ホテル・データセンターが好調の一方で物流施設は苦境に、注目の不動産3セクターで明暗が分かれたワケ
金利上昇基調を受け、不動産は事業会社が戦略的に価値を上げようとする「バリューアッド」という考え方が軸に。一方で、マンションについては「居住価値×資産性」で選別する時代に突入している。『週刊東洋経済』1月11日号の特集は「不動産&マンション新次元」だ。2025年の年頭に押さえておきたい、最新のオフィス、ホテル、物流施設、データセンター、そしてマンションの最新事情を紹介する。 【図解】ホテルREITの平均客室単価はコロナ禍前を上回ってきた 不動産業界で注目度が高い3つのセクターの最新動向を見ると、各セクターで明暗がくっきりと分かれている。
■ホテル|外資系が続々と開業 訪日客需要の復活で活況に沸くホテル業界。ホテル特化型上場REIT(不動産投資信託)の2024年度の平均客室単価(ADR)はコロナ禍前の2019年度を超える高水準となっている。 中価格帯ホテルを中心に運用するいちごホテルリートや、中・高価格帯ホテルを所有するジャパン・ホテル・リート、高級ホテルなどを所有する星野リゾート・リートは、いずれも2024年度ADRが2019年度比で2桁%増。各価格帯で好調だった(ジャパン・ホテル・リートの2024年度数値は中間期時点での予測)。

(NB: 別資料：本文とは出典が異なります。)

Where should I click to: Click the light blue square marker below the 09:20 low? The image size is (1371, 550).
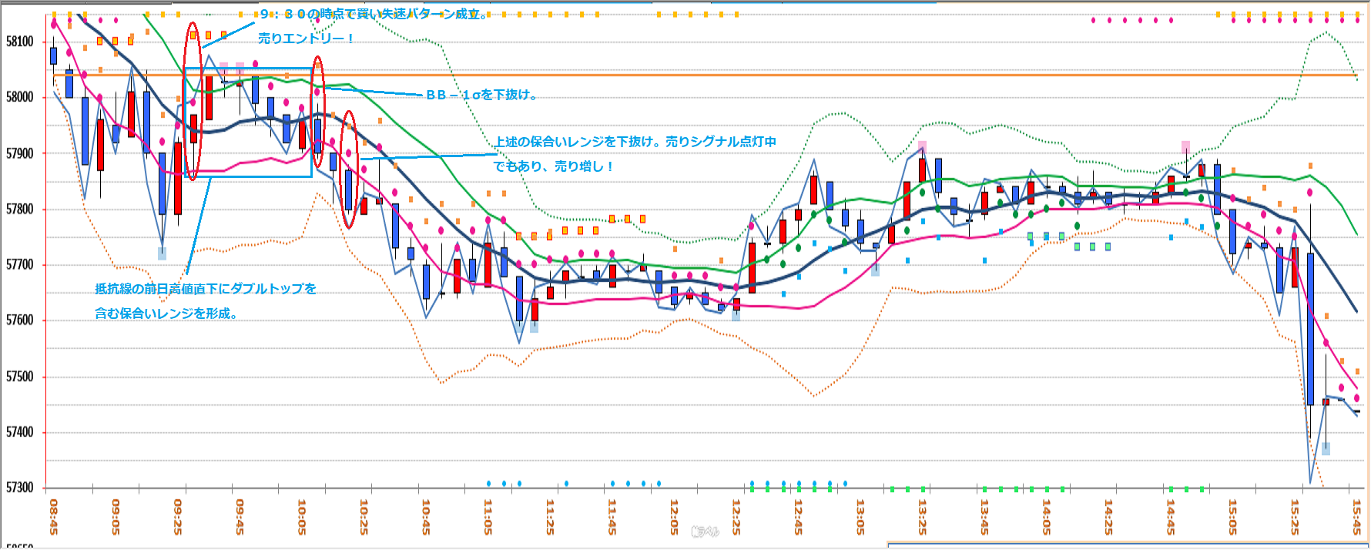point(162,253)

訪日客のさらなる取り込みを狙い、デベロッパーは外資系ホテルの誘致に注力する。海外での知名度の高さに加え、外資系ホテルの会員基盤が集客力に直結するためだ。グローバルホテルチェーンの会員数はヒルトンが約1.8億人、マリオットは約2億人にも及ぶ。 2025年4月に三菱地所などが手がけるグラングリーン大阪にヒルトン傘下の「ウォルドーフ・アストリア大阪」が開業するなど外資系ホテルの日本進出は加速している。
ホテルブランドの多様化も進む。ウォルドーフ・アストリアや、森トラストの東京ワールドゲート赤坂に2025年秋開業予定のアメリカの高級ホテル「1 Hotel Tokyo」は、日本初上陸のブランドだ。 不動産サービス大手・JLLでホテル事業を統括する大橋蔵人氏は「収益力向上を狙い、デベロッパーなどが既存ホテルを日系から外資系ブランドに変更するリブランドも増加している」と話す。 大和ハウスグループが運営するJR京都駅前の「ダイワロイネットホテル京都グランデ」は、2024年に「ダブルツリーbyヒルトン京都駅」へ改修された。同ホテルの2025年1月平日の宿泊料金はツインルームで約2万円と近隣のダイワロイネットホテルより3割ほど高い。